Source records:
Content starts
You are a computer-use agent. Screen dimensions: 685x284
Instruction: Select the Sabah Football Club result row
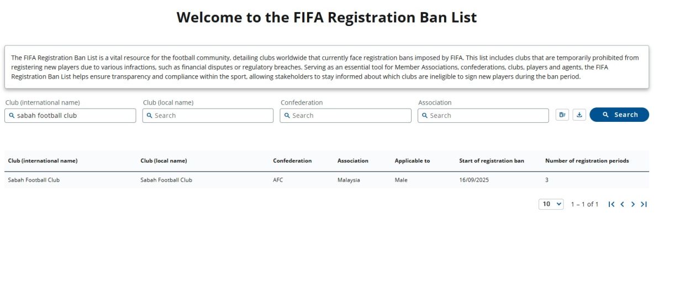pyautogui.click(x=326, y=180)
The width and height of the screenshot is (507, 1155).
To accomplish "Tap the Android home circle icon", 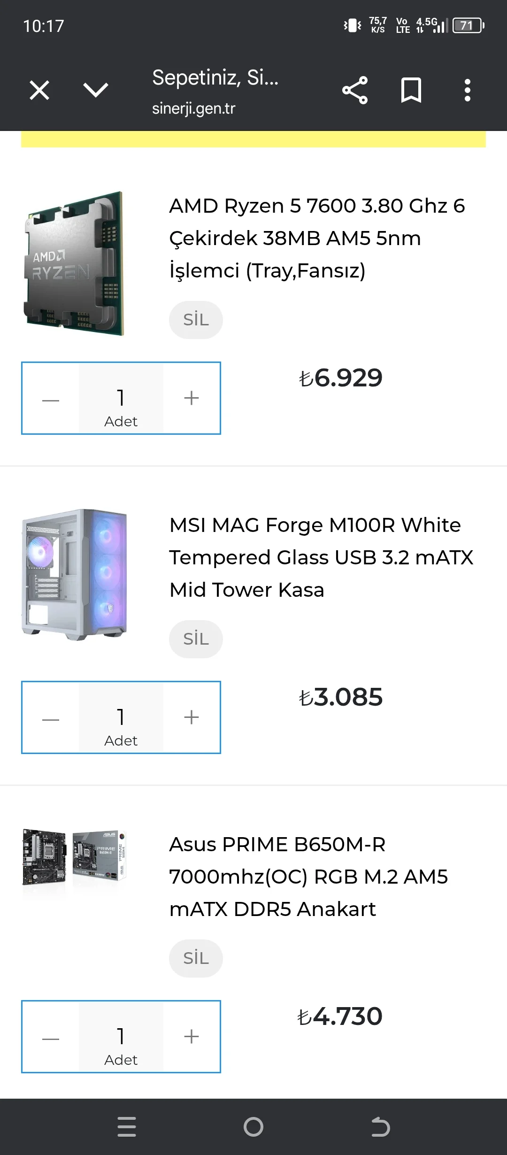I will coord(254,1127).
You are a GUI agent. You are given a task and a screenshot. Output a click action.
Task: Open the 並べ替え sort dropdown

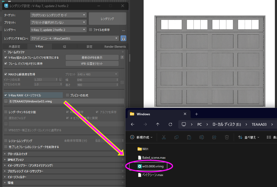pyautogui.click(x=249, y=137)
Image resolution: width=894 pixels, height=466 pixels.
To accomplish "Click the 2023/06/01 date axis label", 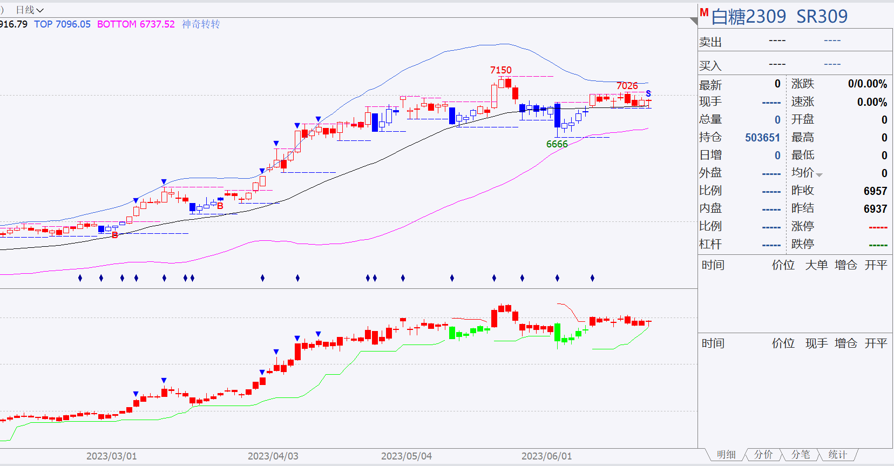I will tap(546, 456).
Content ends
## Exercise description
Beginning with the first line of the records and ending with the line that contains "The width and", reproduce every line exactly, omitting pictures and adding nothing.

## Solution below
You are a computer-use agent. Screen dimensions: 685x284
Instruction: Select the Sabah Football Club result row
pyautogui.click(x=326, y=180)
The width and height of the screenshot is (507, 1155).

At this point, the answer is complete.